"The poisoning case."

"Very well," said the assistant prosecutor, but he did not consider it well at all—he had not slept all night. A send-off had been given to a departing friend, and he drank and played till two in the morning, so that he was entirely unfamiliar with this case, and now hastened to glance over the indictment. The secretary had purposely suggested the case, knowing that the prosecutor had not read it. The secretary was a man of liberal, even radical, ideas. Breae was conservative, and the secretary disliked him, and envied his position.

"And what about the Skoptzy?"[A]

"I have already said that I cannot prosecute them in the absence of witnesses," said the assistant prosecutor, "and I will so declare to the court."

"But you don't need——"

"I cannot," said the assistant prosecutor, and waving his hand, ran to his office.

He was postponing the case against the Skoptzy, although the absent witness was an entirely unnecessary one. The real reason of the postponement was that the prosecutor feared that their trial before an intelligent jury might end in their acquittal. By an understanding with the presiding justice their case was to be transferred to the session of the District Court, where the preponderance of peasants on the jury would insure their conviction.

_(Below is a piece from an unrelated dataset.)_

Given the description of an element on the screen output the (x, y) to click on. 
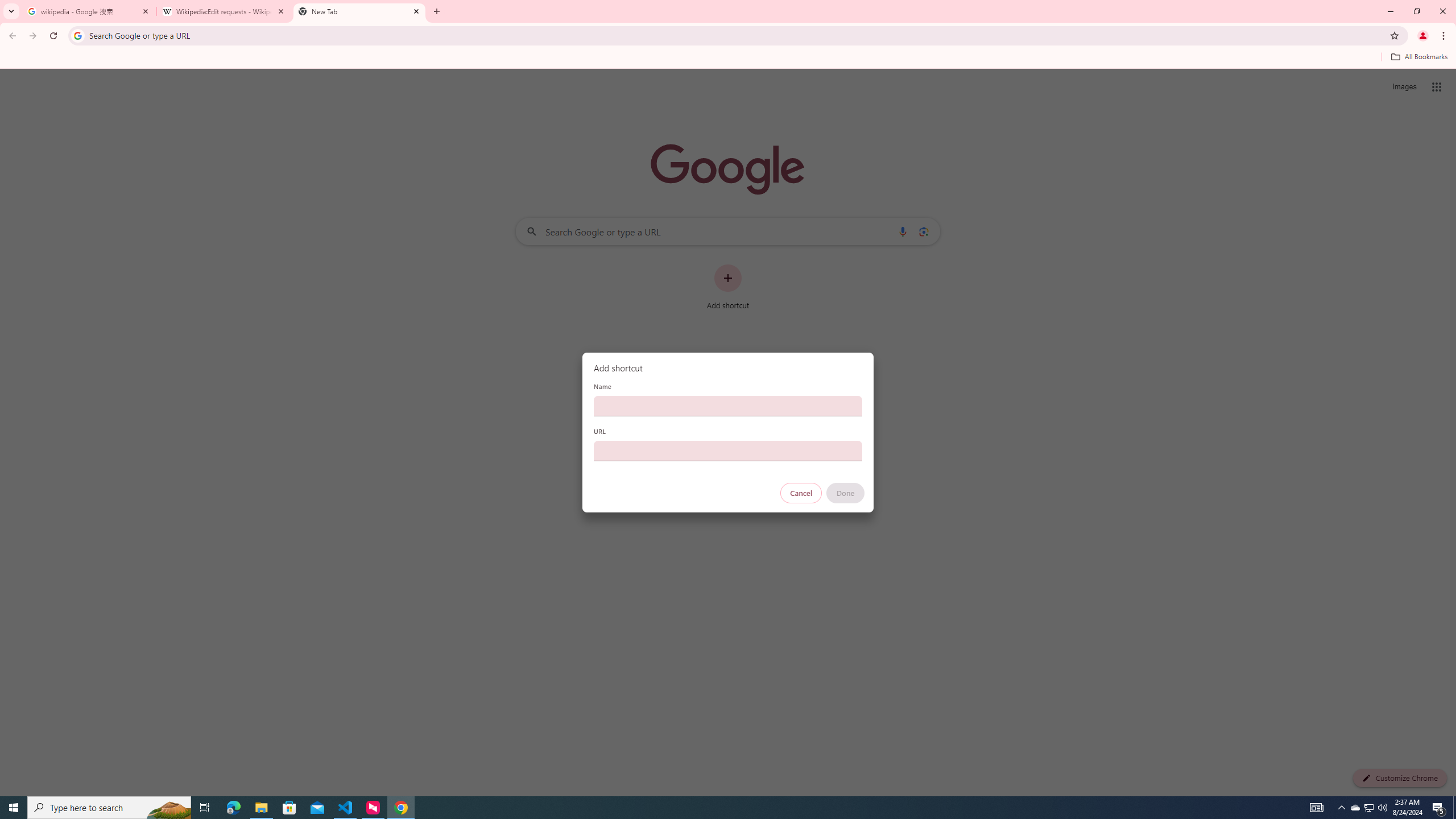
Name (727, 405)
Cancel (801, 493)
Wikipedia:Edit requests - Wikipedia (224, 11)
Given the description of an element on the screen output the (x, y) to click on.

The commotion in the corridor increased. The greatest crowd was before the Civil Court, where the case of which the portly gentleman was telling the jurymen was being tried. During a recess the same old lady from whom the ingenious attorney managed to win her property in favor of his shrewd client, came out of the court-room. That he was not entitled to the property was known to the judges as well as to the claimant and his attorney, but the mode of their procedure was such that it was impossible to dismiss their claim. The old lady was stout, in smart attire, and with large flowers on her hat. As she passed into the corridor she stopped, and turning to her lawyer, kept repeating:

"How can it be? Great heavens! I don't understand it!"

The lawyer did not listen to her, but looked at the flowers on her hat, making mental calculations.